When I replace ptr[1-offset] by ptr[(int)(1-offset)] or alternatively when I change unsigned int offset = 2; into int offset = 2; the code executes just fine for 64bit, too.

Apparently on 64bit the result of 1-offset gets promoted to an unsigned integer type, so that ptr[1-offset] does not resolve to ptr[-1], but to ptr[maxValueOfSomeUnsignedIntegerType].

However, why does this only happen for 64bit, while 1-offset appears to get promoted to a signed integer type for 32bit?

This seems not to be implementation specific - I get the same results with VC++ and with G++.

Answer 1

First of all, the result of 1-offset is always UINT_MAX, independent of your architecture. This alone does not explain the difference.

If you cast that to int, you get an implementation defined result, but that usually is -1. Same thing with int offset, you just get normal signed integer arithmetic that results in -1. So that works.

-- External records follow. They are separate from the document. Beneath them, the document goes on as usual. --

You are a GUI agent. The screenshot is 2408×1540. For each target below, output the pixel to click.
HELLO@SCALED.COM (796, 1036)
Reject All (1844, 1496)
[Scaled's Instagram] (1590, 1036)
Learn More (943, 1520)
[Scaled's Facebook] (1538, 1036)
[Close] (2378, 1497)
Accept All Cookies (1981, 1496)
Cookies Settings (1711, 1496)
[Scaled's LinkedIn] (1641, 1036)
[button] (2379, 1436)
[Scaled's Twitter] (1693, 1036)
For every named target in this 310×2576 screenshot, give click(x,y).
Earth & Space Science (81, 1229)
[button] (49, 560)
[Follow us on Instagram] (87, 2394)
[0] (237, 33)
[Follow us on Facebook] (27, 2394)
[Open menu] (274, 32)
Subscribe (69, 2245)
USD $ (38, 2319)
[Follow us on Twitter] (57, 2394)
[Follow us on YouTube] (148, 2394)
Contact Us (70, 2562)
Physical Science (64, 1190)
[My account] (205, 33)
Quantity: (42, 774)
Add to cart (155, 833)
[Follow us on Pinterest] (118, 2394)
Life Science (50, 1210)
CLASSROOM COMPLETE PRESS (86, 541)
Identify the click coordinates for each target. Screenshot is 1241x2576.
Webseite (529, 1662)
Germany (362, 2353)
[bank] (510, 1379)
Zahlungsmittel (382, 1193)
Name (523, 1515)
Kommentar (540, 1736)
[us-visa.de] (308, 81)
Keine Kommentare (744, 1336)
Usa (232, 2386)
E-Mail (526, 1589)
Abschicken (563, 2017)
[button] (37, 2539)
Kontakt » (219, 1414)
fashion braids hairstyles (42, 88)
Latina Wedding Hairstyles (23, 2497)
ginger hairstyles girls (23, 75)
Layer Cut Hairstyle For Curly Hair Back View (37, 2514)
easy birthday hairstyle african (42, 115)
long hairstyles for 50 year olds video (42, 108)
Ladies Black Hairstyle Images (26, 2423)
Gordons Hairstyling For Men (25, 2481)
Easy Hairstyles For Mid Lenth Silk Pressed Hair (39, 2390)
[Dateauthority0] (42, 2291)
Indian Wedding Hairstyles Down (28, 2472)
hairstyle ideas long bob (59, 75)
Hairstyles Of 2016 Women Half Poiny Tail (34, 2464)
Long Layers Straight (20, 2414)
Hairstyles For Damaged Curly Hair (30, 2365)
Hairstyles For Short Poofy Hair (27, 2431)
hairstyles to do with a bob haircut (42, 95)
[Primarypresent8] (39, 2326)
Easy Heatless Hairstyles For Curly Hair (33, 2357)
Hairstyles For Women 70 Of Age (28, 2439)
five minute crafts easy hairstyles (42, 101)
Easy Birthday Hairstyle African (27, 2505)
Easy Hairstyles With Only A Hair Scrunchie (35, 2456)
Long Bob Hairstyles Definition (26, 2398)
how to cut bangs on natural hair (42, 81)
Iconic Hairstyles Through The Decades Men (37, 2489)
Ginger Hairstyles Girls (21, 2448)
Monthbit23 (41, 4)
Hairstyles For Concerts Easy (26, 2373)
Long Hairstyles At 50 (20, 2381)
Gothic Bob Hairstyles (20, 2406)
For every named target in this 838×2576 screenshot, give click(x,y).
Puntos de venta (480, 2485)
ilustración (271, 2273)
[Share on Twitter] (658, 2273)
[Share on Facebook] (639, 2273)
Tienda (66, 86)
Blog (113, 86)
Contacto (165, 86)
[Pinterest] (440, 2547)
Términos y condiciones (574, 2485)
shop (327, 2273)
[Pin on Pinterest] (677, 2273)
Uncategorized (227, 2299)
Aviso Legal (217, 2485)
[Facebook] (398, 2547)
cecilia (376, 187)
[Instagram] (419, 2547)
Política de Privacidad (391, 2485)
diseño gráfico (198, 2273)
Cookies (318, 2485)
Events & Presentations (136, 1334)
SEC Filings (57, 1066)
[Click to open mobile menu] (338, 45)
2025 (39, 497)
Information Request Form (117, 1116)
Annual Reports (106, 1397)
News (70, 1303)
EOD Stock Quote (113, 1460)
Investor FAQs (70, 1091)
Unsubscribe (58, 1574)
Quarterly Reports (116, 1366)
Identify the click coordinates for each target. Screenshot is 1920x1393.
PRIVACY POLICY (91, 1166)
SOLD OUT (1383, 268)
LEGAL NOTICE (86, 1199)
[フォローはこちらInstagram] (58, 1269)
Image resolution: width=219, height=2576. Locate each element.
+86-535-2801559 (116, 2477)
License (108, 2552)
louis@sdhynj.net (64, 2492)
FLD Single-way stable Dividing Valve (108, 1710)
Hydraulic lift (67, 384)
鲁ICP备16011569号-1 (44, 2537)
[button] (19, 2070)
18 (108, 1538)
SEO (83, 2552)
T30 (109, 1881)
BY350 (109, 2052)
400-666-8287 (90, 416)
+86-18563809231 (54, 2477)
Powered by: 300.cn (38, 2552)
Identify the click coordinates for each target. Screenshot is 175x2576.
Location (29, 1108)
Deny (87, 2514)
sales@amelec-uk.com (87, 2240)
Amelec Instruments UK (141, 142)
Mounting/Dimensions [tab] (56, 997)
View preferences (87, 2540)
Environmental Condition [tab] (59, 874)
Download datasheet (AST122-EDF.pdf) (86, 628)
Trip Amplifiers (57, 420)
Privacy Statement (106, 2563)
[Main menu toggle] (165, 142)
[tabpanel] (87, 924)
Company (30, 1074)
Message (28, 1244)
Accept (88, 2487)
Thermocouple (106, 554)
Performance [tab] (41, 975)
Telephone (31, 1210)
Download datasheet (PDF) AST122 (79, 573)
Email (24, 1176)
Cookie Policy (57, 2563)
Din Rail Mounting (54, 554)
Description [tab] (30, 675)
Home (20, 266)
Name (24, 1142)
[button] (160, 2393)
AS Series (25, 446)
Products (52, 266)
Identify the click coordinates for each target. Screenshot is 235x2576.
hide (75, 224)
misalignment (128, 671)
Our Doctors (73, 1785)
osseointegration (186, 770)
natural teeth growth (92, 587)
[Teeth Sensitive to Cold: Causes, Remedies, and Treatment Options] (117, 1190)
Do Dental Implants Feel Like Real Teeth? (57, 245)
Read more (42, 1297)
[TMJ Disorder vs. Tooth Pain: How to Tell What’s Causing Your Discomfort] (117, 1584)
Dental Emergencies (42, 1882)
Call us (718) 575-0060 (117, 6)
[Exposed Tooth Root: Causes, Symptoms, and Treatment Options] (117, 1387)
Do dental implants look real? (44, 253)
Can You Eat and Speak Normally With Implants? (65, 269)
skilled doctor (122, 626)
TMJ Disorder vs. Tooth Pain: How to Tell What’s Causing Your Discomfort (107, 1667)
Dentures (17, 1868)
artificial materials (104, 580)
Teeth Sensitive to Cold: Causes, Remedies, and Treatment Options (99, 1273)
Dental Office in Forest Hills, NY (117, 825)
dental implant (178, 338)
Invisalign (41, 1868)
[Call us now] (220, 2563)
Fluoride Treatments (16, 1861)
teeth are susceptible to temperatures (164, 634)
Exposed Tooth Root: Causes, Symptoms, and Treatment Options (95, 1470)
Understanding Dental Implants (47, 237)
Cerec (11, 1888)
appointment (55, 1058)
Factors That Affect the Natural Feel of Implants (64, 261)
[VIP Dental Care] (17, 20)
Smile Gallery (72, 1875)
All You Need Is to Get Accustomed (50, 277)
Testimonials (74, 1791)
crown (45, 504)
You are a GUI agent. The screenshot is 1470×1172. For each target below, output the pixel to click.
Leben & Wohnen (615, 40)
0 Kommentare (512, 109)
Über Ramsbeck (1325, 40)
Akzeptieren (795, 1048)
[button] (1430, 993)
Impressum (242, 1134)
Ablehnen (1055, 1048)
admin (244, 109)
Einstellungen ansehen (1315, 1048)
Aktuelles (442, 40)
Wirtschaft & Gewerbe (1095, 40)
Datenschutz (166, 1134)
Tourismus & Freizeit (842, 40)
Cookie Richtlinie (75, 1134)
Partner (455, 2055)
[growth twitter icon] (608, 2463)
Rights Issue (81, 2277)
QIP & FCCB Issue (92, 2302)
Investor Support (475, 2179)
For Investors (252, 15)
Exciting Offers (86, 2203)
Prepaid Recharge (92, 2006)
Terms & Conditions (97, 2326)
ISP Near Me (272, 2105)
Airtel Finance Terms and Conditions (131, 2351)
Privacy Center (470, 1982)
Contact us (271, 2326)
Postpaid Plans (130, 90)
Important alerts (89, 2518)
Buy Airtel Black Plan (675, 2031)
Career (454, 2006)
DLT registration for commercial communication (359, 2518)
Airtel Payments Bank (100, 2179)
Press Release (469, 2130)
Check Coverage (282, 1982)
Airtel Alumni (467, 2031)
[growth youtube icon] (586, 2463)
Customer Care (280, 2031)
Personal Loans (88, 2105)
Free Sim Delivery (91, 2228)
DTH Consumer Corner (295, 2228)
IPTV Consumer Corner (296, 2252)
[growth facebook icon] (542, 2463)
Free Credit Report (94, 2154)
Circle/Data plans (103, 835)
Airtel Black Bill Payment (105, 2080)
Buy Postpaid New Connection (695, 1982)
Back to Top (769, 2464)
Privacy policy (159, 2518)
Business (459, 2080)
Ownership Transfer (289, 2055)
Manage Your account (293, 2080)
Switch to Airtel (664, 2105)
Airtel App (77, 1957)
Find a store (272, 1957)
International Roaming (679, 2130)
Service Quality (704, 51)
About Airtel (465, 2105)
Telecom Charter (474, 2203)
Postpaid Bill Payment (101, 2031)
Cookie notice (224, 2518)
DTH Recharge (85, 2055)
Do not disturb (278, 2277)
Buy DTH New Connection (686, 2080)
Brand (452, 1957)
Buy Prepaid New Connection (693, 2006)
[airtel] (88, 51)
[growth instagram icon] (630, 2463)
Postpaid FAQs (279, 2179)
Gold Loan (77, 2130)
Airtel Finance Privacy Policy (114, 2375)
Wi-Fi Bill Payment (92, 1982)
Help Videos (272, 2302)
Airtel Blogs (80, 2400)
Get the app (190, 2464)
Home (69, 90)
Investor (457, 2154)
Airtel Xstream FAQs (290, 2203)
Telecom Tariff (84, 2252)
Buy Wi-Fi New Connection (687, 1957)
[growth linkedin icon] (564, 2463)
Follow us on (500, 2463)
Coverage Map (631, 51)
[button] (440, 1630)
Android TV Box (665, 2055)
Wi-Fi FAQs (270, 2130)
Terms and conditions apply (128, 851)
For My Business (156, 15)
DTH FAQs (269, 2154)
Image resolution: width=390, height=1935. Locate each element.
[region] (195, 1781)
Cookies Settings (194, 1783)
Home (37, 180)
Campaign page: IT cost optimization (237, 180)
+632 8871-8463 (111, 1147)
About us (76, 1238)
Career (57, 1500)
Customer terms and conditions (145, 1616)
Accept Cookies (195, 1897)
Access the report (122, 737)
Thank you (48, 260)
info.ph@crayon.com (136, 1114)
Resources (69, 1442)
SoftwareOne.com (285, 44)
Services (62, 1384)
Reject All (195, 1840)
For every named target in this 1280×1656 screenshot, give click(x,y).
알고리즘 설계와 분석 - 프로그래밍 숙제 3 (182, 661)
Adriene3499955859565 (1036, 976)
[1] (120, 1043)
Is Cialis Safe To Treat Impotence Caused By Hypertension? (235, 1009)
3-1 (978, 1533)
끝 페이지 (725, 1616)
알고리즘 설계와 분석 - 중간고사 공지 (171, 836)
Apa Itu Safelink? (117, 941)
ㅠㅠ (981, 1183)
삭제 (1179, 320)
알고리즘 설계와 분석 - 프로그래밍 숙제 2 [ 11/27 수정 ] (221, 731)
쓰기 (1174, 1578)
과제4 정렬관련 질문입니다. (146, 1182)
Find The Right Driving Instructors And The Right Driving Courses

Now for why the segfault: Apparently, on the systems you tried, overflowing arithmetic on pointers wraps mod 2^32. As far as I know this is UB, but it seems to work on your systems. So you effectively end up with ptr[1].

On the other hand, if the pointer is 64 bits wide, it can represent ptr + 2^32 - 1 (at least in this case apparently), so no wrapping happens and the pointer points to some nonsense location about 4GB after what you allocated.